Grève du 5 décembre : dans le cortège parisien, des manifestants se disent prêts à tenir "jusqu'aux vacances"
Des manifestants ont affirmé, jeudi, leur volonté de prolonger la grève "jusqu'à faire plier le gouvernement". Reportage.
C'est une tache rouge au milieu d'une marée noire. Vêtu d'une chasuble FO et d'une écharpe aux couleurs de son syndicat, Gérard Brunot assiste aux premiers affrontements entre les "black blocs" et les forces de l'ordre, jeudi 5 décembre, à l'avant de la manifestation parisienne contre la réforme des retraites. "C'est désolant", lâche-t-il, perché sur un banc, tandis que des casseurs détruisent une vitrine à quelques mètres de lui. "On ne va encore parler que de ça aux infos."
L'homme en rouge n'est pas venu pour ce spectacle. Ce formateur à la Sécurité sociale du Val-de-Marne a rejoint le cortège pour dénoncer "une réforme qui touche tout le monde, pas seulement les régimes spéciaux". Entendant "défendre un acquis social" collectif, ce militant de 61 ans s'est mis en grève pour deux jours. "On va voir ce que donne la mobilisation et comment le gouvernement y répond ce week-end, dit-il, au milieu des détonations. Et on verra lundi pour la suite."
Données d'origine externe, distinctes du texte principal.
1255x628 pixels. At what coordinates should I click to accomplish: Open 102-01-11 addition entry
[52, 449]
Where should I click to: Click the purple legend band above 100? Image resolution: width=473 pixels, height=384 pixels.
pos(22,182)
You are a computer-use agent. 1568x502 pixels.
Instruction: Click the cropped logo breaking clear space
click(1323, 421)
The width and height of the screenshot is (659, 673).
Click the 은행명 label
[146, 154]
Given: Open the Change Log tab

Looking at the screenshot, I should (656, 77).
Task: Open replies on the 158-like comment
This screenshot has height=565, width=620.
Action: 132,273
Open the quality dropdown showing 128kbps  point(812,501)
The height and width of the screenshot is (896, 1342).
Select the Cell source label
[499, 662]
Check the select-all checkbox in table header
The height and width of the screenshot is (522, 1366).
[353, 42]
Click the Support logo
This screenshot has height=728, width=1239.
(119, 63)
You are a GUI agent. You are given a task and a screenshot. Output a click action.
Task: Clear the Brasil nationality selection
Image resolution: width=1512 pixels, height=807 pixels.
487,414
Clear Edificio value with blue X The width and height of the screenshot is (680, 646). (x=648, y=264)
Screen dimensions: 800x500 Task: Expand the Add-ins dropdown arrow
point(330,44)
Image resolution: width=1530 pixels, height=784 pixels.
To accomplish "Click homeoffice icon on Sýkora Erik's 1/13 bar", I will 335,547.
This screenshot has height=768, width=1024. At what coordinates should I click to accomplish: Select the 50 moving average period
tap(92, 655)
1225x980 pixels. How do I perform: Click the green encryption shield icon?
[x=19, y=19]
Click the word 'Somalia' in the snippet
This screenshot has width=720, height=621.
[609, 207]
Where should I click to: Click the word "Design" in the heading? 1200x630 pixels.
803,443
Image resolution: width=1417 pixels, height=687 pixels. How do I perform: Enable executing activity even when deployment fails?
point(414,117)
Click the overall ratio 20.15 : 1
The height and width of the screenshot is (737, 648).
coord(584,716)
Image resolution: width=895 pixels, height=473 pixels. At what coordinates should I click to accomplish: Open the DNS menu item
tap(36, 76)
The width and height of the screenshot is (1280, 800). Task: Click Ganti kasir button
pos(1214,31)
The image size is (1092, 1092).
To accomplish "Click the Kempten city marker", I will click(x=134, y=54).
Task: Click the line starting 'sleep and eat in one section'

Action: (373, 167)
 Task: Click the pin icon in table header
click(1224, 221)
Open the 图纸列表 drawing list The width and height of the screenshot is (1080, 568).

Avec mon épouse, on est prêts à faire grève jusqu'aux vacances.
Gérard Brunot, militant FOà franceinfo
Un premier nuage de gaz lacrymogène approche - pas de quoi déloger Gérard Brunot de son poste d'observation. "Faire une grève en décembre, c'est plus facile qu'à une autre période de l'année, car il y a le 13e mois, poursuit-il. De toute façon, mieux vaut perdre un peu d'argent maintenant que beaucoup pendant toute sa retraite."
"On n'a rien sans sacrifices"
Tenir pendant des semaines ? Pourquoi pas, abonde Julien Hardy, 34 ans, plus haut dans le cortège. "Des collègues d'un autre dépôt ont dit qu'ils tiendraient jusqu'à l'année prochaine, assure ce représentant Sud dans un entrepôt Lidl en Seine-et-Marne. Chez nous, c'est plus compliqué, certains n'ont pas les moyens de faire grève, d'autres ont peur d'une chasse aux sorcières."
Lui attend de voir les appels syndicaux des prochains jours et la réponse de l'exécutif. "Je garde en tête qu'en 1995, le mouvement contre la réforme des retraites a duré 23 jours. On n'a rien sans sacrifices." A côté de lui, d'autres militants, dont sa compagne, voient plus loin - du moins sur leurs pancartes. "En grève jusqu'à la retraite", promet un slogan.
Dans la manifestation, bloquée par les affrontements, Grégoire Lacombled piétine sur un trottoir. Ce pompier de 38 ans a pris le bus depuis l'Aisne pour défiler dans la capitale. Lui aussi sera en grève vendredi. "Cela fait des mois qu'on se mobilise chez les pompiers, rappelle-t-il. Les retraites font partie de nos revendications, pour conserver notre régime particulier, qui n'est pas un régime cadeau. On surcotise pour pouvoir partir à 57 ans. Après, on n'est plus en état de faire nos missions convenablement."
"Jusqu'à faire plier le gouvernement"
Les grévistes de longue date se mêlent aux néophytes. Un fonctionnaire territorial parisien (qui souhaite rester anonyme) affirme s'être mis en grève "pour la première fois, aujourd'hui, demain et peut-être après". Sous une pancarte "On veut la même retraite que Giscard", ce trentenaire espère voir la mobilisation durer, "jusqu'à faire plier le gouvernement". Mais il ne se fait guère d'illusions sur son influence de fonctionnaire gréviste. "Mon activité n'est pas très 'blocante', déplore-t-il. Je compte plus sur les cheminots, la RATP, les routiers, les pétroliers, pour tout bloquer."
Dans l'après-midi, l'annonce tombe : la grève à la RATP est reconduite "jusqu'à lundi" inclus. Le réseau de transports en commun francilien a été quasiment paralysé, jeudi, et les grévistes ont garni les rangs du cortège parisien. Parmi eux, Thierry Izzy, Charly Lerebourg et Gilles Salaün, trois conducteurs de métro, pour qui le combat va durer. "On sait tous que le mouvement se poursuivra bien après lundi", assurent-ils.
Les trois hommes ont déjà reçu leur 13e mois et se disent prêts à l'engloutir pour la grève, jusqu'aux vacances de Noël. "Le pognon est le nerf de la guerre, pour nous mais aussi pour le gouvernement, lancent-ils. Une semaine de grève, ça passe, mais deux semaines ça va être chaud pour eux. On a des chances de gagner."